Data entries:
* * * * *

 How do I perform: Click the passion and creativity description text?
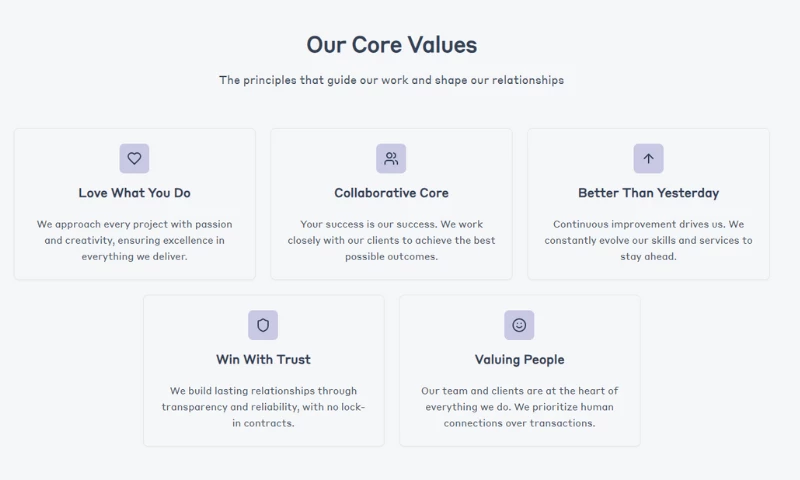134,240
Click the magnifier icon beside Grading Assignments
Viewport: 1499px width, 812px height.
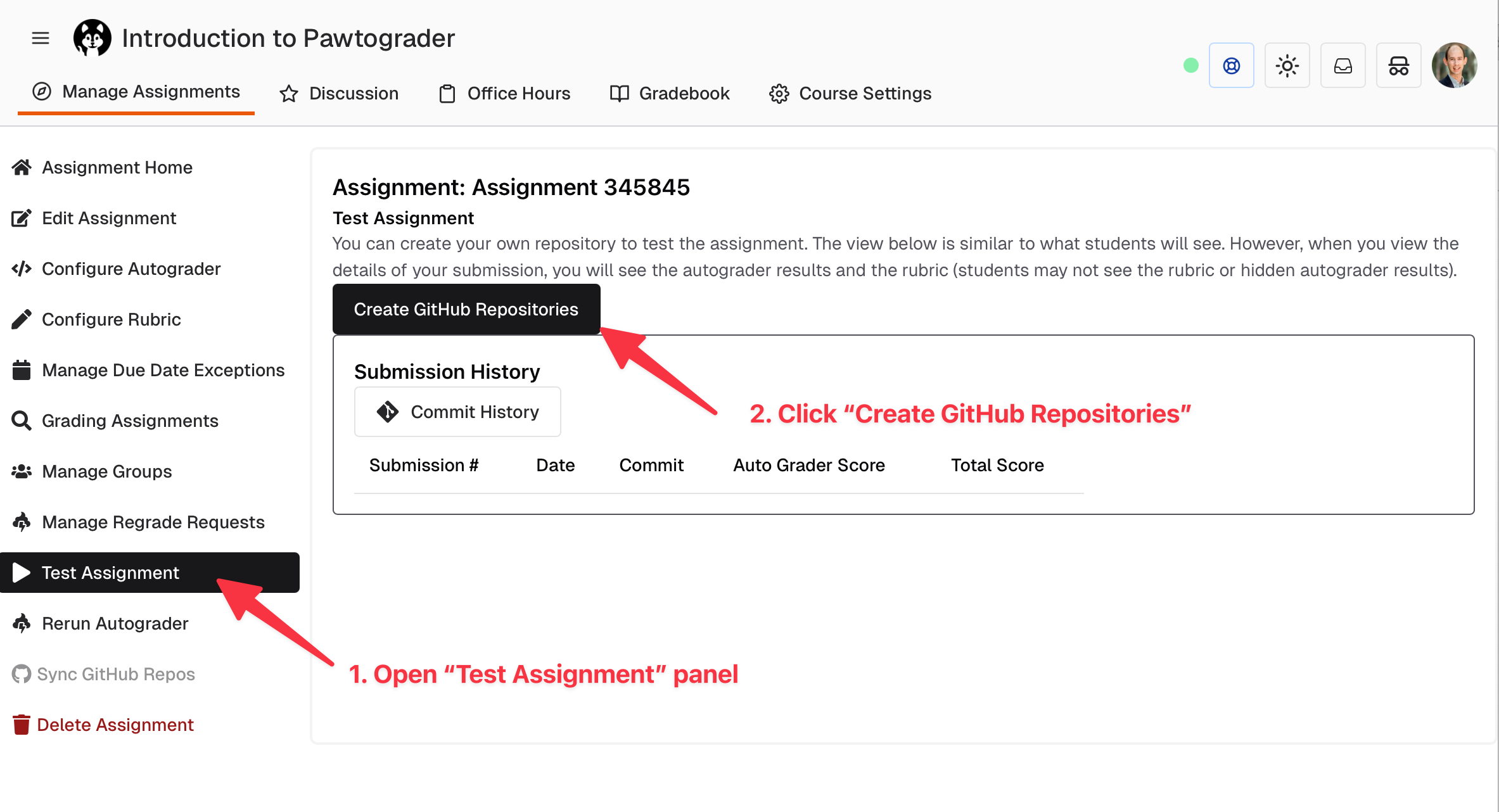click(21, 420)
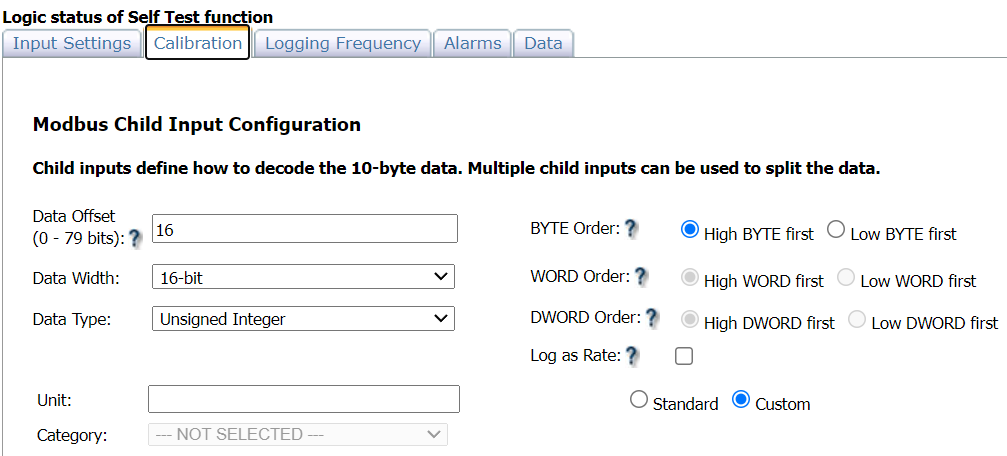Click the WORD Order question mark icon
The height and width of the screenshot is (456, 1007).
[641, 276]
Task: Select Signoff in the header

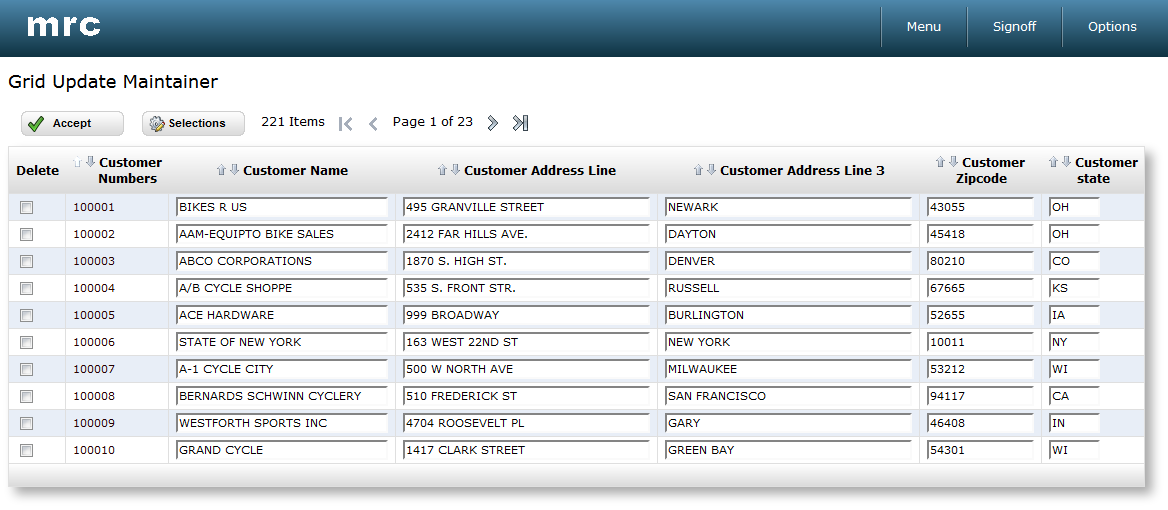Action: [1015, 27]
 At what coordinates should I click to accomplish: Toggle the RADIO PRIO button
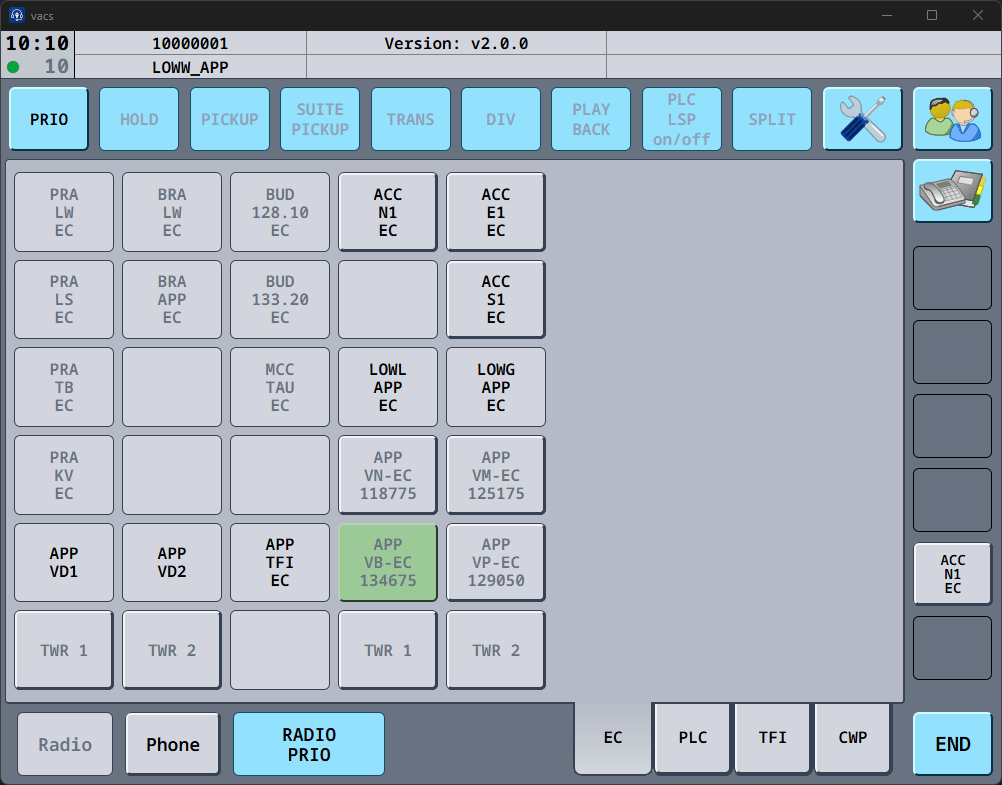309,744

* * * * *

YOUR GOAL: Each line from the one holding "Click the magnifier" through the final line of the data needs to be transcribed exactly. Include both ends, skip the pictures, and add nothing.

YOUR RESPONSE:
Click the magnifier icon beside Grading Assignments
Viewport: 1499px width, 812px height.
click(21, 420)
Click the WORD Order question mark icon
The height and width of the screenshot is (456, 1007).
[641, 276]
Task: Select Signoff in the header

Action: [1015, 27]
 At what coordinates should I click to accomplish: Toggle the RADIO PRIO button
309,744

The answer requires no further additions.